■ Work request
Continue the review passage on residential treatment outcomes for eating disorders, starting right after its final sentence.

Most studies observed similar levels of improvement across diagnostic groups and genders. However, one retrospective study reported that patients with AN had significantly better psychosocial functioning at discharge than patients with EDNOS (Fewell et al., 2017). Another study observed inferior outcomes in young adult females compared with males at discharge from a residential program (Weltzin et al., 2007).
Two studies compared standard residential care to residential care plus an additional program. A pilot study investigated the efficacy of a group‐based ACT treatment for 111 adult female residential patients with BN and AN compared with residential treatment only (TAU) (Juarascio et al., 2013). Large improvements were observed in almost all outcomes. A significantly larger portion of ACT+TAU patients had shifted from clinically significant ED symptoms at intake to the normative range at discharge compared with TAU patients (38 and 17%, respectively; p = .02). In addition, rehospitalizations following discharge were more likely to occur in the TAU group compared with the ACT + TAU group (18 and 3.5%, respectively).
Another study evaluated the preliminary effect of implementing a common elements therapy (Unified Protocol for Transdiagnostic Treatment of Emotional Disorders, or UP) on treatment outcomes in 440 adolescent and adult females ED patients attending residential care (Thompson‐Brenner et al., 2018). The UP model shares specific elements targeted for use across a range of co‐occurring emotional disorders with shared psychological features, and attempts to combine evidence‐based elements into a cohesive model. Comparisons were made between patients assigned to the pre‐implementation condition (TAU) and the UP model. At discharge, individuals in the UP group had higher mindfulness, lower anxiety sensitivity and lower experiential avoidance compared to TAU participants, although no significant differences were observed between groups in eating disorders or depressive symptoms. Both groups experienced significant improvements in experiential avoidance, anxiety sensitivity and mindfulness between intake and 6‐month follow‐up. Significantly more individuals in the UP group experienced clinically significant improvements in ED symptoms (EDE‐Q) between intake and follow‐up compared with the TAU group (65.5 and 34.9%, respectively).
3.4.2. Body weight
Nine studies reported changes in weight between intake and discharge, with consistently positive outcomes. Amongst individuals with AN, BMI increased significantly from intake to discharge in all studies. One study reported that 39% of patients achieved weight recovery (BMI ≥18) by discharge which increased to 70% by follow‐up (Brewerton & Costin, 2011a). Another study reported that 80% of patients were discharged with a BMI of 18.5 or greater (up from 30% at admission). Similar results were reported in the other studies.

■ Study material

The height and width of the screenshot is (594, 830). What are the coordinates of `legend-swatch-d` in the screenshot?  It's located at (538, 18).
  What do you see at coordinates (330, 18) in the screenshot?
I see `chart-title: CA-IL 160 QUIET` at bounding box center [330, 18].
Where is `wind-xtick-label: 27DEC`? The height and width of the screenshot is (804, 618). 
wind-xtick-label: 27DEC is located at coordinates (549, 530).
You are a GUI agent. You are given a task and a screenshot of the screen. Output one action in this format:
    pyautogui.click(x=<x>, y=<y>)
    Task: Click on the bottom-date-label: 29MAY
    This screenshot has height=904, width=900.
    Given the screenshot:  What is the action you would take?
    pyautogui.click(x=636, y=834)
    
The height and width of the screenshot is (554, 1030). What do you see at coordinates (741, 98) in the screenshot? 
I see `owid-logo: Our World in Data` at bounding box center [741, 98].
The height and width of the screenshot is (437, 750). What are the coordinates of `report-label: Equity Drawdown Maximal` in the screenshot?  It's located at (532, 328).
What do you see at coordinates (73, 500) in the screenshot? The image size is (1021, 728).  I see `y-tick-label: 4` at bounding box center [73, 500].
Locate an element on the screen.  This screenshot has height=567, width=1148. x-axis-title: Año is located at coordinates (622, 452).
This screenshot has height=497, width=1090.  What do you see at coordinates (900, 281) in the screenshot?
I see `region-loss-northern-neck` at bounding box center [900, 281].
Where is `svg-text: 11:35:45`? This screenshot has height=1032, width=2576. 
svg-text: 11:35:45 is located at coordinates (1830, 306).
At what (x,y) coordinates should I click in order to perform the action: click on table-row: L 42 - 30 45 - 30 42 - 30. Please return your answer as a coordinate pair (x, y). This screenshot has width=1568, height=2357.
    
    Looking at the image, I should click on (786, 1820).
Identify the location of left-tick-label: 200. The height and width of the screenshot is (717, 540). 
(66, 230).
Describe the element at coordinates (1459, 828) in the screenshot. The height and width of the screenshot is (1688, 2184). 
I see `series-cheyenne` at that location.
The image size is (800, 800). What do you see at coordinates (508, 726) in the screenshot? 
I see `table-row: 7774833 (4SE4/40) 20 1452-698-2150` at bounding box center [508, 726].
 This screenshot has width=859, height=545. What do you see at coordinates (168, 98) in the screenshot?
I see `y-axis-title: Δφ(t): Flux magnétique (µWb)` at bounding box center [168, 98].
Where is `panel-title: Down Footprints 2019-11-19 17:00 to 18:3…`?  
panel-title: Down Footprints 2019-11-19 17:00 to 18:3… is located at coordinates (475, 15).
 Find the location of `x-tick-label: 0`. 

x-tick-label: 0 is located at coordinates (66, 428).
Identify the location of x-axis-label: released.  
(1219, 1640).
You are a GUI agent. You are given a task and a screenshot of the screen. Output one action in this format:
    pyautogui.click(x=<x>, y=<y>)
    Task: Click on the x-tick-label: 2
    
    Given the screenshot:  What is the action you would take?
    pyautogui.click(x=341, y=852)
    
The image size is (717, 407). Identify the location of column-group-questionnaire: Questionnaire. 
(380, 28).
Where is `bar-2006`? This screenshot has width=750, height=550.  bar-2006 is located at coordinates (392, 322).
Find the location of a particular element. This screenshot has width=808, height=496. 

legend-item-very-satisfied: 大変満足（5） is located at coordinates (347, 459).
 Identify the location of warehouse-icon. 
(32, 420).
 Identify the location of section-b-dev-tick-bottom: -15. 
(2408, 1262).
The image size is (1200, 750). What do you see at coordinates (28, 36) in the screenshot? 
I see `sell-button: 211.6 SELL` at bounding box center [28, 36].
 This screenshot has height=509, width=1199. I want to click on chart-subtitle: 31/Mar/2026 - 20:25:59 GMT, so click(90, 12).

■ Exercise response
Individuals with BN had stable BMIs through the course of their treatment and discharge in three studies (Bonifacio et al., 2017; Brewerton & Costin, 2011a; Twohig et al., 2016) and increases in their BMI in three studies (Lee et al., 2018; Lowe et al., 2003; Weltzin et al., 2012).
Individuals with EDNOS maintained body weight through the course of treatment in one study (BMI of 20.5 ± 4.9 at entry and 22 ± 4.8 at follow‐up; Bonifacio et al., 2017) and experienced significant increases in BMI in another study (Twohig et al., 2016). A single study reported significant and progressive reductions in weight over the course of treatment and follow‐up in individuals with BED (Bonifacio et al., 2017).
3.4.3. Depression, anxiety and quality of life
Nine studies reported improvements in depression scores amongst patients receiving residential care (Brewerton & Costin, 2011a, 2011b; Delinsky, 2010; Fewell et al., 2017; Fortunato et al., 2017; Lee et al., 2018; Lowe et al., 2003; Twohig et al., 2016; Weltzin et al., 2012). All nine studies included patients with AN, while a subset of studies additionally included patients with BN, BED and EDNOS/OSFED (8, 1 and 5 studies, respectively). One study reported significant improvements in depression that persisted through long‐term (mean 4.6 years) follow‐up (Brewerton & Costin, 2011a).
Five studies observed improvements in quality of life in individuals with BN, AN and EDNOS/OSFED (Bluett et al., 2016; Delinsky, 2010; Lee et al., 2018; Twohig et al., 2016; Weltzin et al., 2015).
Three studies reported improvements in anxiety amongst adolescent and adults with BN, AN and EDNOS/OSFED (Lee et al., 2018; Twohig et al., 2016; Weltzin et al., 2012). Another study reported a larger improvement in anxiety scores in males compared with females between intake and discharge as well as follow‐up (Weltzin et al., 2015).
3.4.4. Follow‐up outcomes
Eight studies included follow‐up data collected between 1 month and 10 years after discharge. In seven of these studies the mean follow‐up period was 12 months or less; a single study included longer‐term follow‐ups with a mean of 4.6 years for patients with AN (Brewerton & Costin, 2011a).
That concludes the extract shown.